Un linguaggio che serve a descrivere un altro linguaggio viene chiamato metalinguaggio. L’esempio classico di metalinguaggio è una grammatica. La grammatica analizza il discorso, lo scompone assegnando un nome e una funzione a ciascun elemento della frase. Il soggetto compie l’azione, il complemento oggetto la subisce e il verbo la spiega. La grammatica universale di Chomsky si basa su elementi formali, il sintagma nominale e quello verbale che la retorica chiama gruppo del nome e gruppo del verbo.
La sequenza “dunque, occorre pensare o agire?” lascia intendere che è stata estrapolata da un contesto più ampio, come definirla e come delimitare un contesto? È possibile definire? La definizione presuppone l’esattezza e l’esaustività. Il metalinguaggio assegna al linguaggio che analizza delle categorie oggettive, fisse e universali. Se la semiotica linguistica è oggettiva, perchè tante grammatiche, le une in concorrenza con le altre? In realtà i metalinguaggi non esistono. Sono linguaggi anch’essi. Gerghi accademici che tentano l’impossibile oggettivazione del linguaggio.
Il linguaggio e il metalinguaggio sono la stessa cosa. La lingua è un gioco di specchi, un continuo rimando da un termine a un altro, di questo ci rendiamo conto quando consultiamo un vocabolario. Invece di metalinguaggio si dovrebbe parlare di funzione metalinguistica dei linguaggi naturali. Analizzare oggettivamente il linguaggio è impossibile perché implica una uscita da esso, uno sguardo dal di fuori.

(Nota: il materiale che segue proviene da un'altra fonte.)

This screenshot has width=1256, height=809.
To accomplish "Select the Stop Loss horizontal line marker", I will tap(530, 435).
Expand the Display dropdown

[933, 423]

Il linguaggio è un fenomeno soggettivo fatto di interpretazioni, di ipotesi. Le ipotesi più stabili, condivise dalla maggioranza, sono considerate verità. Esso ci costituisce come soggetti, tanto è vero che i soggetti grammaticali sono una creazione del linguaggio. Non c’è differenza tra azioni e parole. L’acting out psicoanalitico è l’agire del paziente fuori dalla seduta terapeutica ma in relazione ad essa. Quando il paziente non riesce a comunicare verbalmente con l’analista e interrompe la seduta, trasforma quelle parole in azioni.
Il bravo analista chiede ai familiari o allo stesso paziente che cosa ha fatto per trasformare in parole questo agire-fuori. Il terapeuta trasforma anche le immagini oniriche del paziente in parole. Questo dimostra come le une possono generare le altre. Le parole hanno effetto sul nostro corpo e viceversa (psicosomatica, afasie). L’apparente normalità della vita cosciente rivela le fratture, i traumi e le scissioni di cui è composta nel sogno che è una valvola di scarico di questa apparente integrità della vita diurna.
Il sogno rivela come i ricordi, le azioni, i desideri, i pensieri, le paure sono intimamente legati e che sono presenti sempre, anche se quando siamo svegli non ne siamo consapevoli. Il sogno, come la decostruzione linguistica di Derrida, ci aiuta a demolire il senso e l’unità che ci opprimono. Mentre Derrida cerca di recuperare in forme non rigide ed aporetiche la ragione e il senso, Baudrillard nega l’esistenza del senso del linguaggio e afferma una sorta di autoironia della lingua che alleggerisce i propri sensi.
Pensiamo ai lapsus e ai motti di spirito. Il divertimento è dovuto al senso di liberazione per la consapevolezza del non senso che ci pervade e di cui normalmente non siamo consapevoli. Il linguaggio serve anche a esorcizzare la morte, è una dolce terapia per dimenticare che dobbiamo morire. Descriviamo e trasfiguriamo l’esistenza. Ci inventiamo mondi immaginari, amori virtuali, credenze che possono migliorare la nostra vita o confluire nella patologia. Il linguaggio è anche un potente mezzo di seduzione, come per gli animali che nel corteggiamento esasperano i movimenti che normalmente effettuano per altri scopi.
La poesia, come certe marche che le persone usano quotidianamente nel parlare, nello scrivere o nel vestire o nell’atteggiarsi, tradiscono l’intenzione di sedurre. La seduzione, come il sesso è un espediente della natura per perpetuare la specie. Rimedio contro la morte, maschera apotropaica. I ruoli che impersoniamo, le maschere che indossiamo, i linguaggi che utilizziamo sono altrettanti esorcismi. Spesso mescoliamo i linguaggi, usciamo da ruoli definiti. Questo rivela i nessi che collegano la vita. Aldilà delle opposizioni, delle definizioni, delle categorie, i confini si rivelano illusori come quello fra linguaggi e metalinguaggi.